[comp.compression] Request for JPEG specification.

greg@garnet.berkeley.edu (Greg Kuperberg) (04/03/91)

I would like to see a 1 page or shorter specification of JPEG with an
eye towards a conceptual understanding of the underlying data
compression technique.  I'm sorry to say that I'm too impatient
to order the authoritative treatise on JPEG in the mail, and our
library doesn't have the book on image compression by Rabbani and Jones.

Can someone who knows post or e-mail the information?  Thanks in
advance for any information you can provide.

I should mention that it would be good if there were an archive
available on the net which lists concise specifications of the data
formats of various compression programs and standards, such as
compress(1), PKZIP, Group 3 FAX, JPEG, etc.
----
Greg Kuperberg
greg@math.berkeley.edu

eddins@uicbert.eecs.uic.edu (Steve Eddins) (04/03/91)

greg@garnet.berkeley.edu (Greg Kuperberg) writes:

>I'm sorry to say that I'm too impatient
>to order the authoritative treatise on JPEG in the mail [...]

Does such a thing exist yet?  If so, can someone in net.land provide
ordering information?

I have seen postings that mention the JPEG image compression standard,
and I have seen postings asking for information about JPEG, but I've
seen nothing in the way of concrete information.
-- 
Steve Eddins	
eddins@uicbert.eecs.uic.edu 	(312) 996-5771 		FAX: (312) 413-0024
University of Illinois at Chicago, EECS Dept., M/C 154, 1120 SEO Bldg,
Box 4348, Chicago, IL  60680

tgl@g.gp.cs.cmu.edu (Tom Lane) (04/03/91)

In article <1991Apr2.185934.6675@agate.berkeley.edu>, greg@garnet.berkeley.edu (Greg Kuperberg) writes:
> I would like to see a 1 page or shorter specification of JPEG with an
> eye towards a conceptual understanding of the underlying data
> compression technique.

OK, I'll bite...

Some background:

JPEG works on either full-color or gray-scale images; it does not handle
bilevel (black and white) images, at least not efficiently.  It doesn't
handle colormapped images either; you have to pre-expand those into an
unmapped full-color representation.  (Nonetheless, JPEG comes out a lot
smaller than, say, GIF.)

JPEG is a lossy compression method, meaning that it doesn't necessarily
reconstruct the exact pixel-for-pixel input image.  The technique exploits
known properties of the human vision system.  With proper parameter choices,
it is usually hard to tell a decompressed image from the original *by eye*,
but 'diff' will show lots of differences :-).

= TASKS TO COMPLETE =
**1)** In the JPEG thread, what does the JPEG technique exploit?
**2)** Copy out the JPEG thread from "I should mention" to "(Steve Eddins) (04/03/91)".

= GIVEN MATERIAL =

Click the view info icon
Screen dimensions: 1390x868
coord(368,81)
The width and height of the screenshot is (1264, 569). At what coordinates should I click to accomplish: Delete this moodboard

= ANSWERS BELOW =
**1)** Known properties of the human vision system.

**2)**
I should mention that it would be good if there were an archive
available on the net which lists concise specifications of the data
formats of various compression programs and standards, such as
compress(1), PKZIP, Group 3 FAX, JPEG, etc.
----
Greg Kuperberg
greg@math.berkeley.edu

eddins@uicbert.eecs.uic.edu (Steve Eddins) (04/03/91)